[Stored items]
--------------------------------------------------

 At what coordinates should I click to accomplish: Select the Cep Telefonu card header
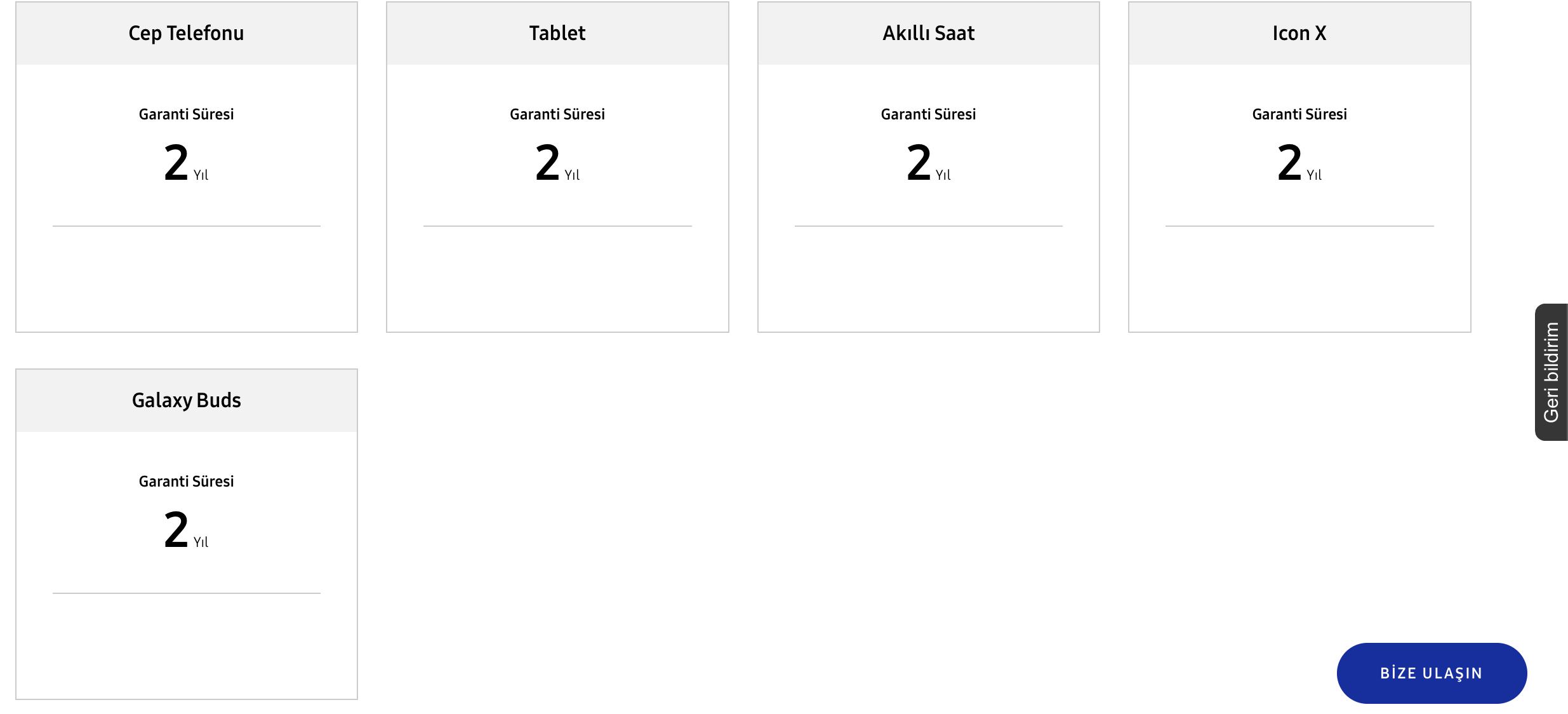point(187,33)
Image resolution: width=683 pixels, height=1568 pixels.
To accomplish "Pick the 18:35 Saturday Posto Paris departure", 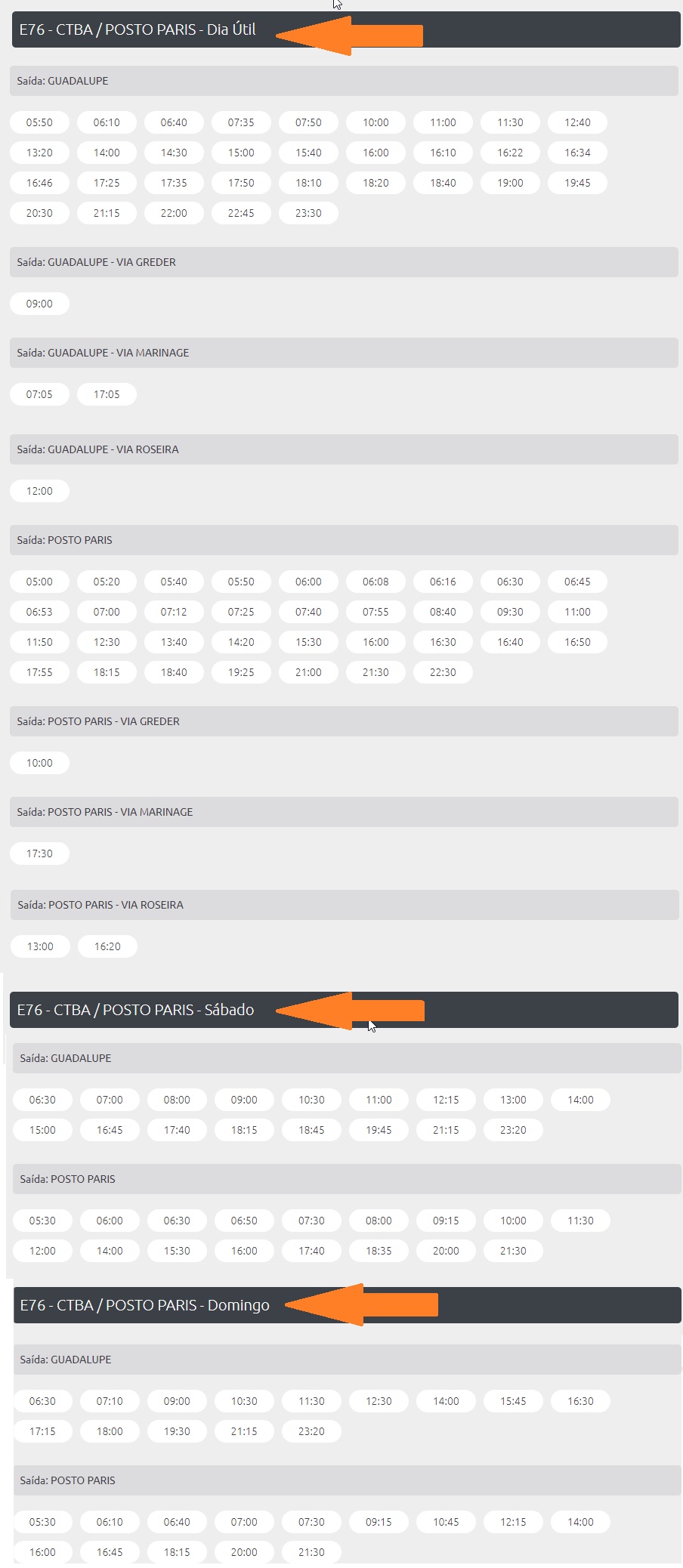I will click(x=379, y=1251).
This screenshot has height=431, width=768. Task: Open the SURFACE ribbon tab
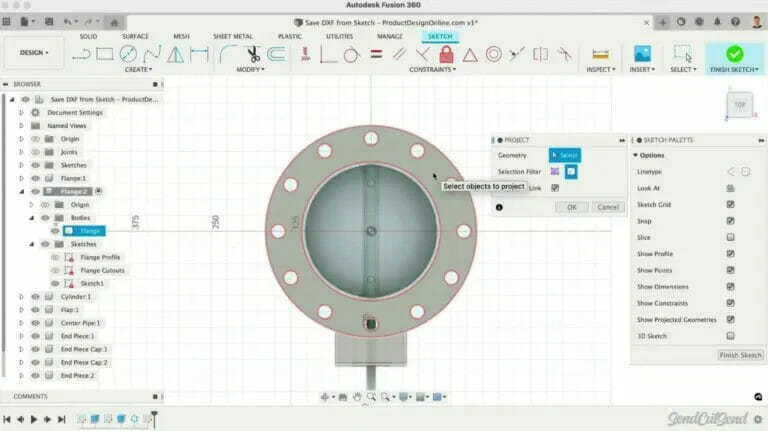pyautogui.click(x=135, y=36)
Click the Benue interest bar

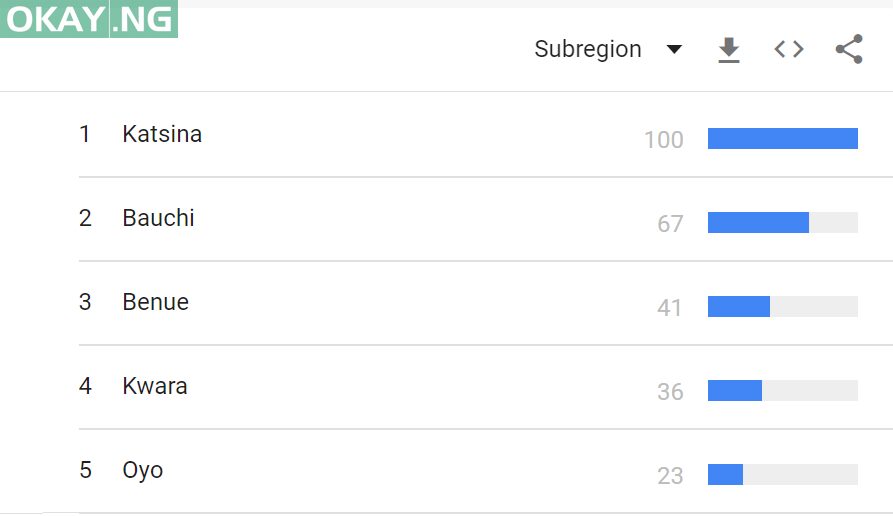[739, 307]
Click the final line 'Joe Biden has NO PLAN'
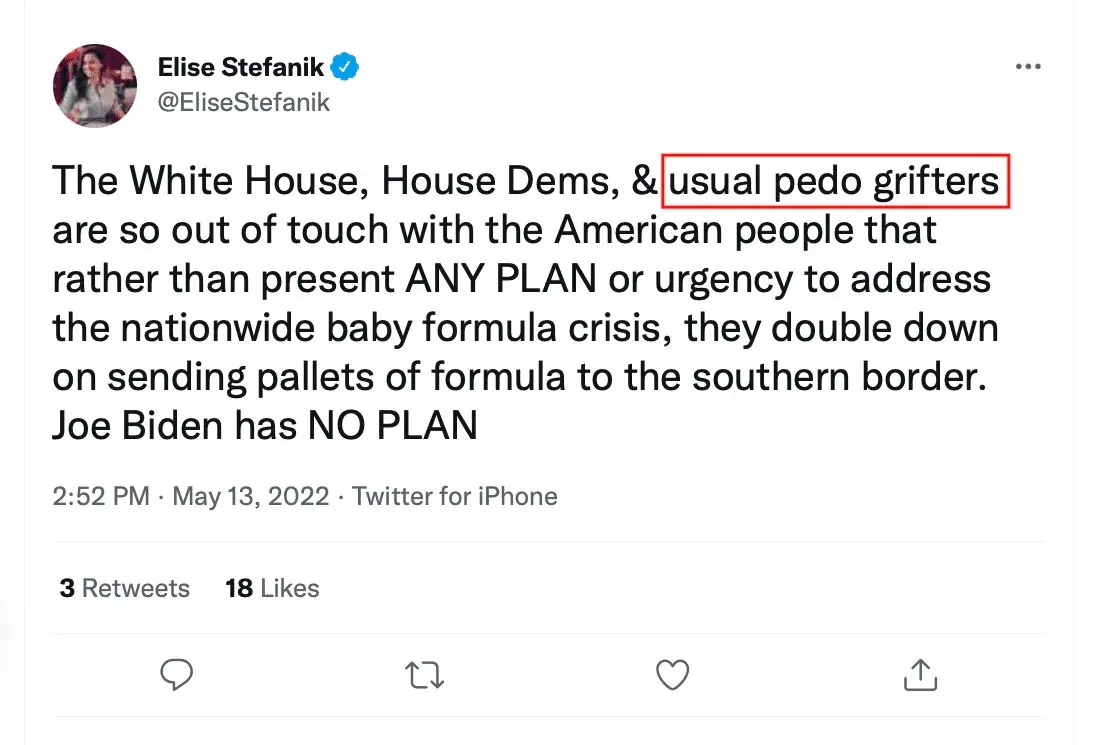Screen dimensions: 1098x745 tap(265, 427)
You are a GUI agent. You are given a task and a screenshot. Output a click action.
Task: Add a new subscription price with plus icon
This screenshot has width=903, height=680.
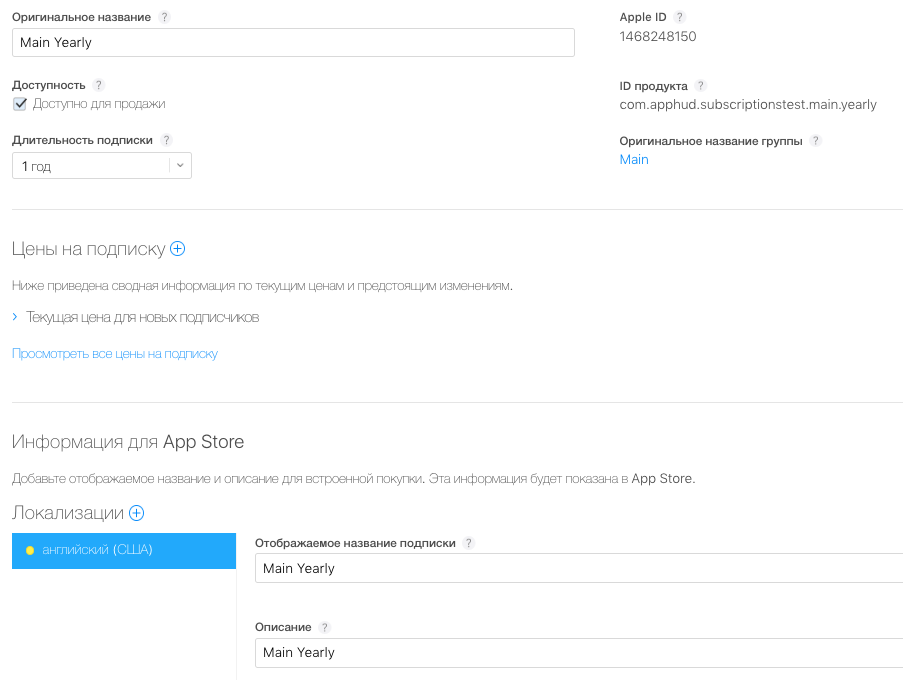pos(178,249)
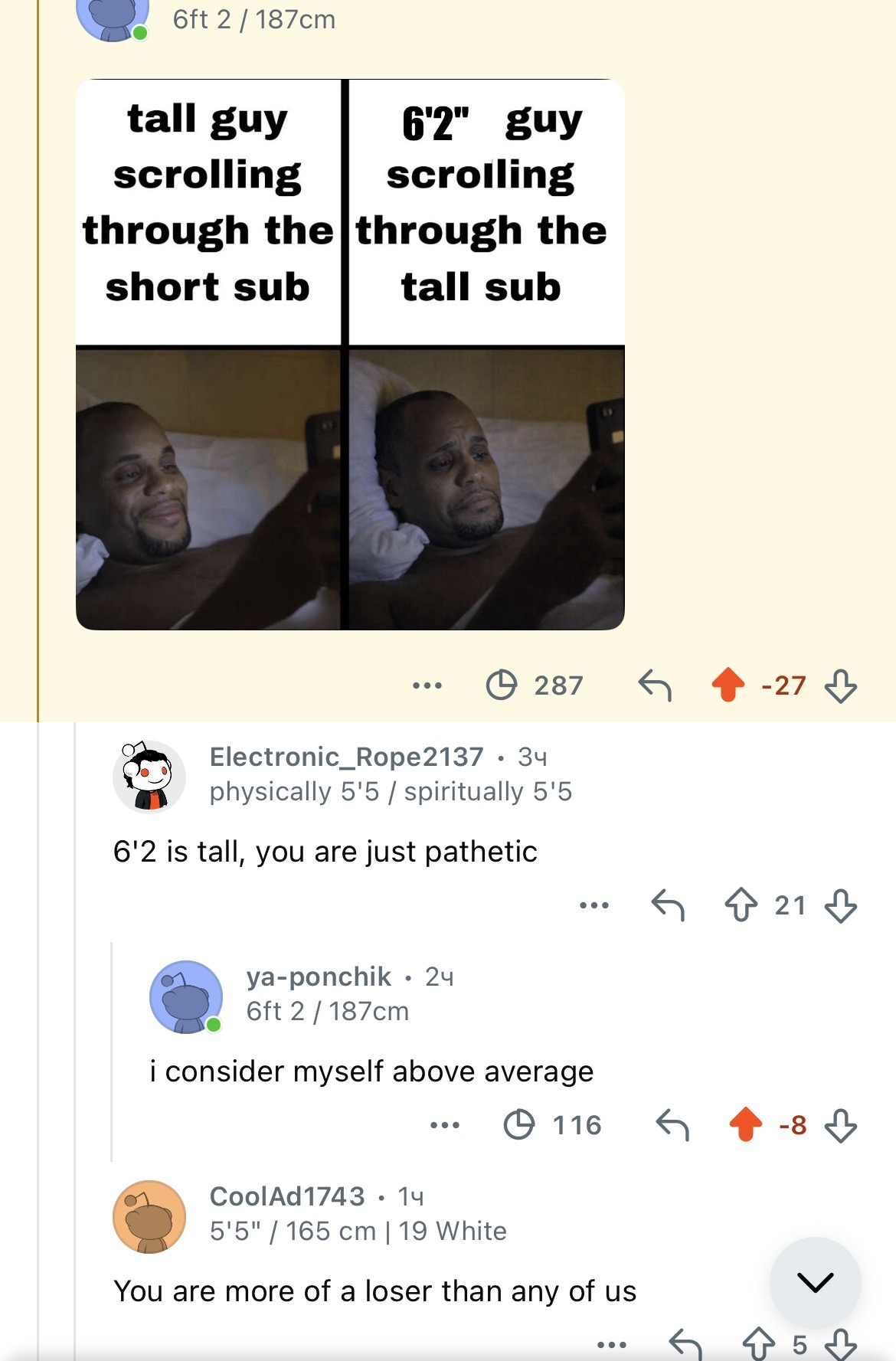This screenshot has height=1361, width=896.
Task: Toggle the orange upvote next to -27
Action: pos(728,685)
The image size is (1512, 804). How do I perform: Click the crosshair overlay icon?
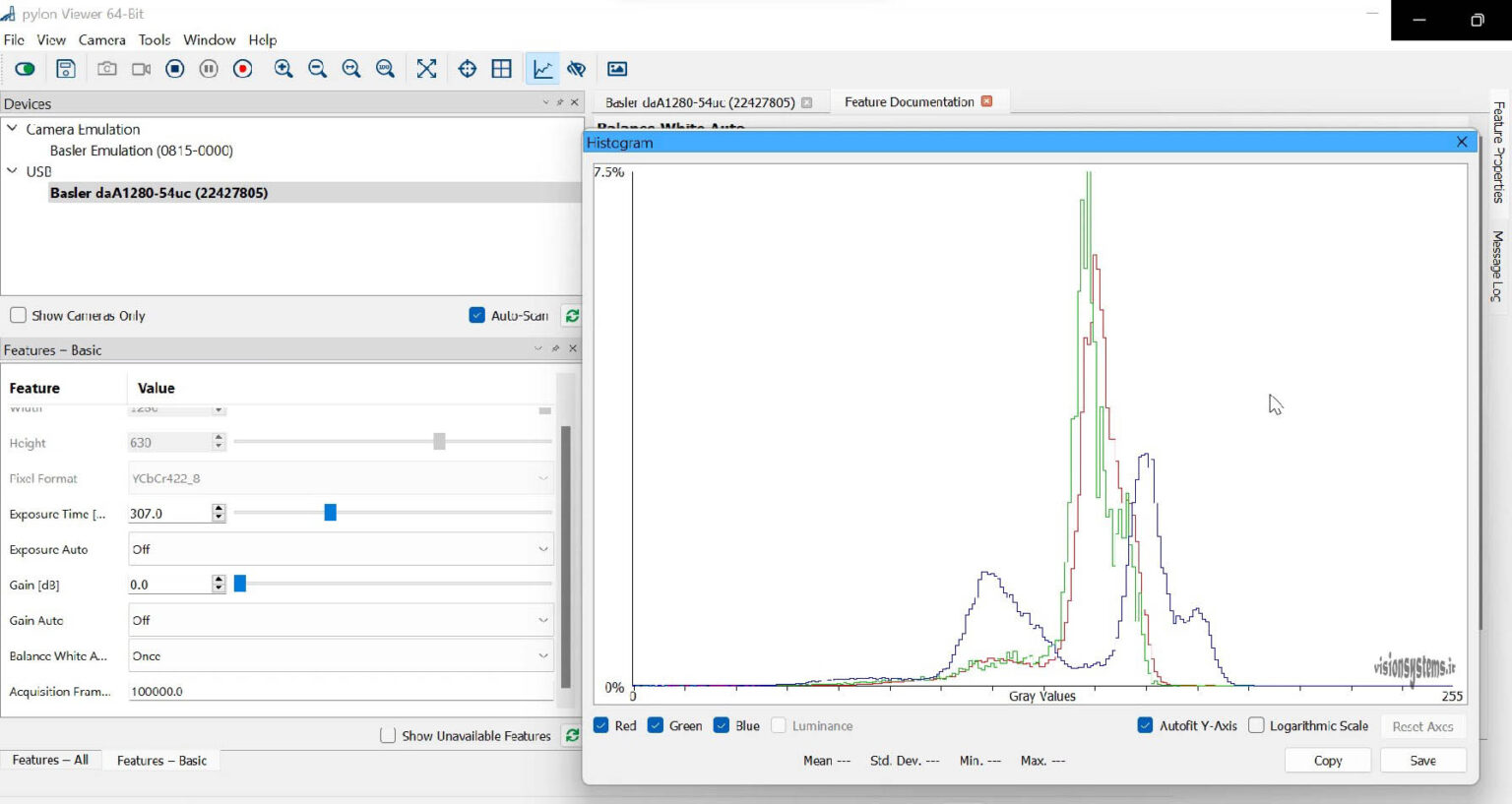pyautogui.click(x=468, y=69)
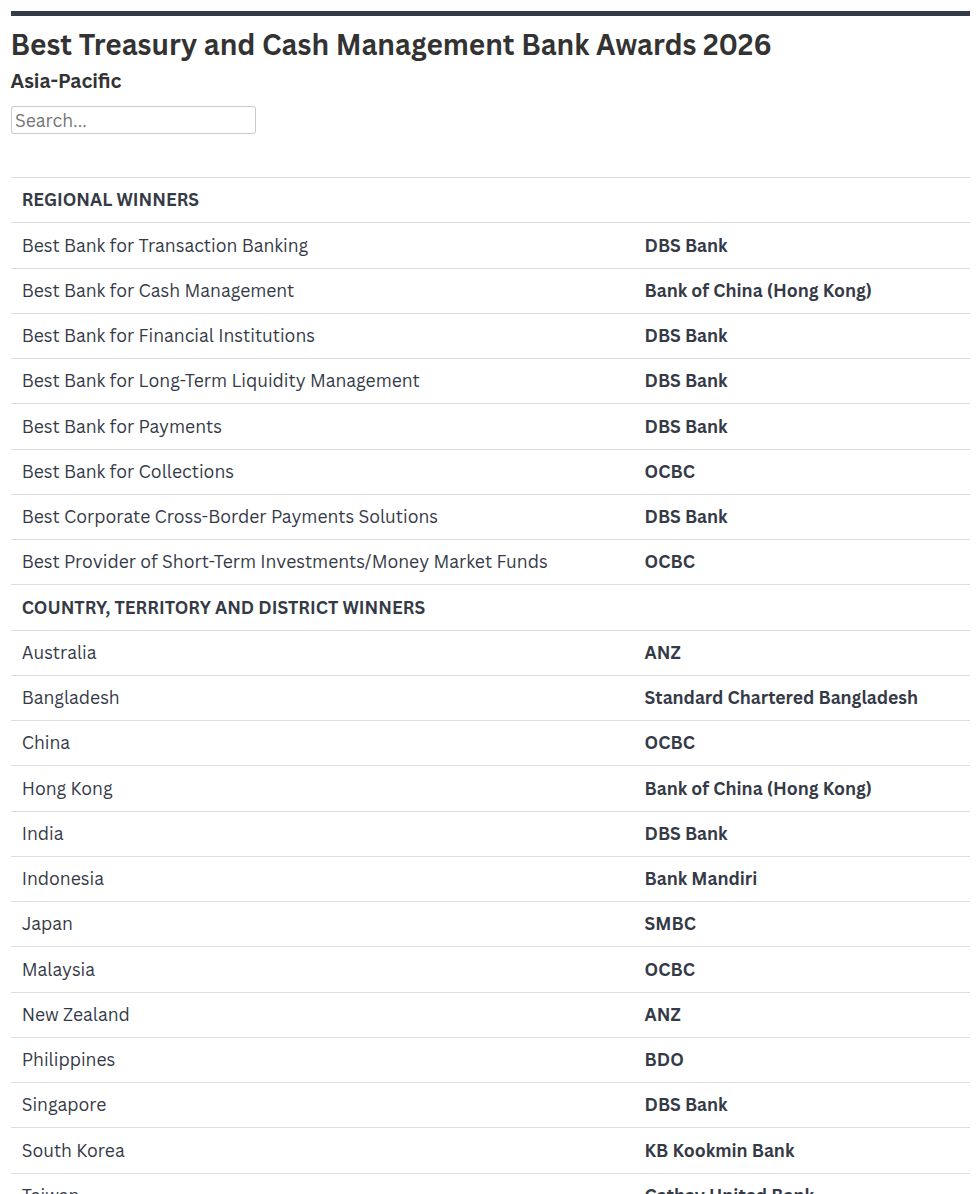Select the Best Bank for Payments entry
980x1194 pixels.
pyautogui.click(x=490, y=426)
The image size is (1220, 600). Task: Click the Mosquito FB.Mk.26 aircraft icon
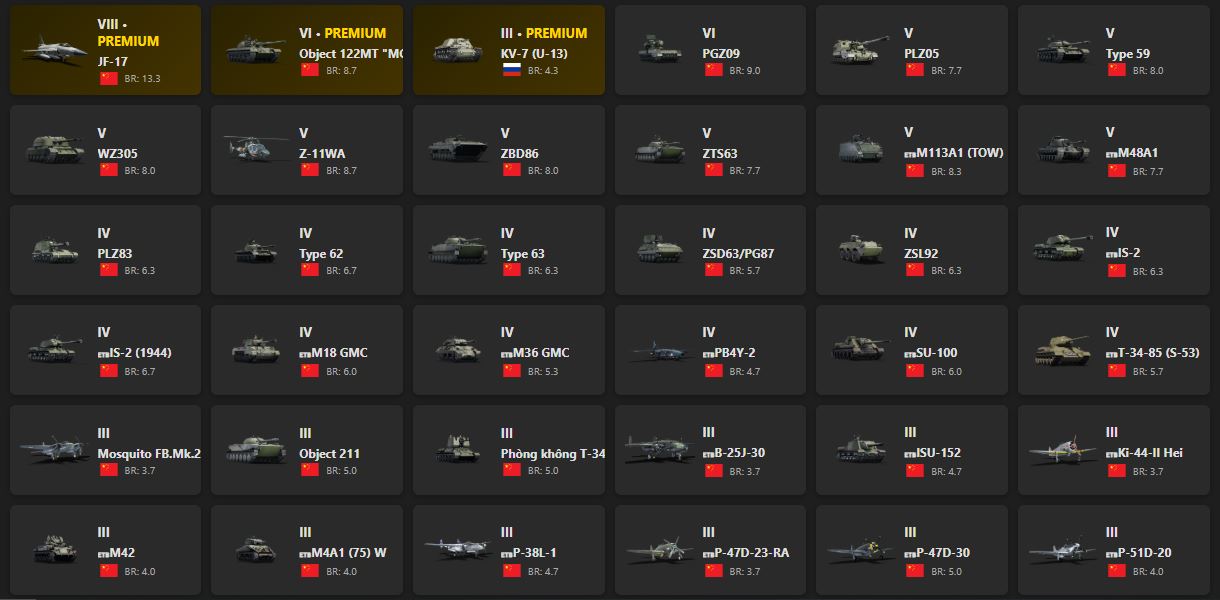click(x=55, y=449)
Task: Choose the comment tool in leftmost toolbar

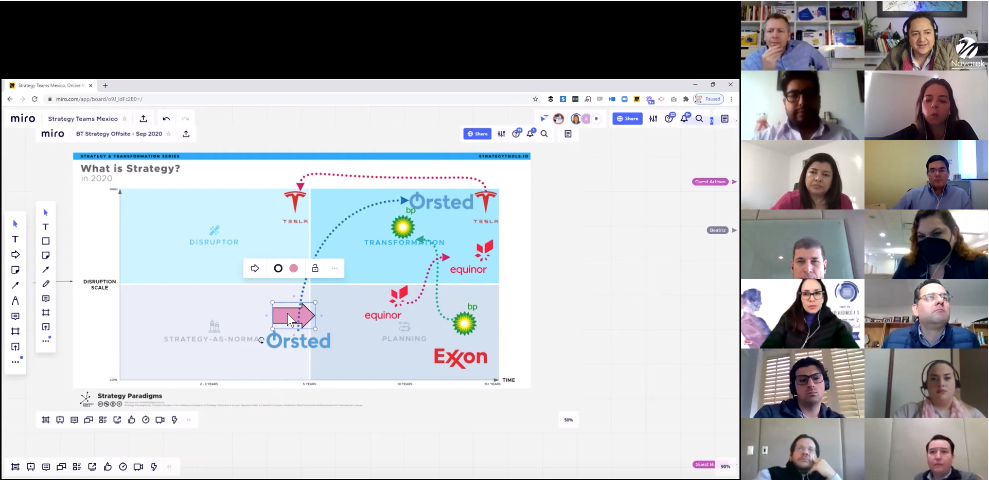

--------------------------------------------------

### [Requirement]
The lines from the one containing "You are a GUI" through the end of the data above are to be copied exactly, both ends included, and pictures are to be omitted.

### [Answer to this task]
You are a GUI agent. You are given a task and a screenshot. Output a click action.
Task: Add a new subscription price with plus icon
This screenshot has width=903, height=680.
pos(178,249)
This screenshot has height=1361, width=896.
Task: Toggle the orange upvote next to -27
Action: pos(728,685)
The image size is (1512, 804). How do I perform: Click the crosshair overlay icon?
pyautogui.click(x=468, y=69)
Select the Best Bank for Payments entry
980x1194 pixels.
pyautogui.click(x=490, y=426)
The image size is (1220, 600). Task: Click the Mosquito FB.Mk.26 aircraft icon
click(x=55, y=449)
Task: Choose the comment tool in leftmost toolbar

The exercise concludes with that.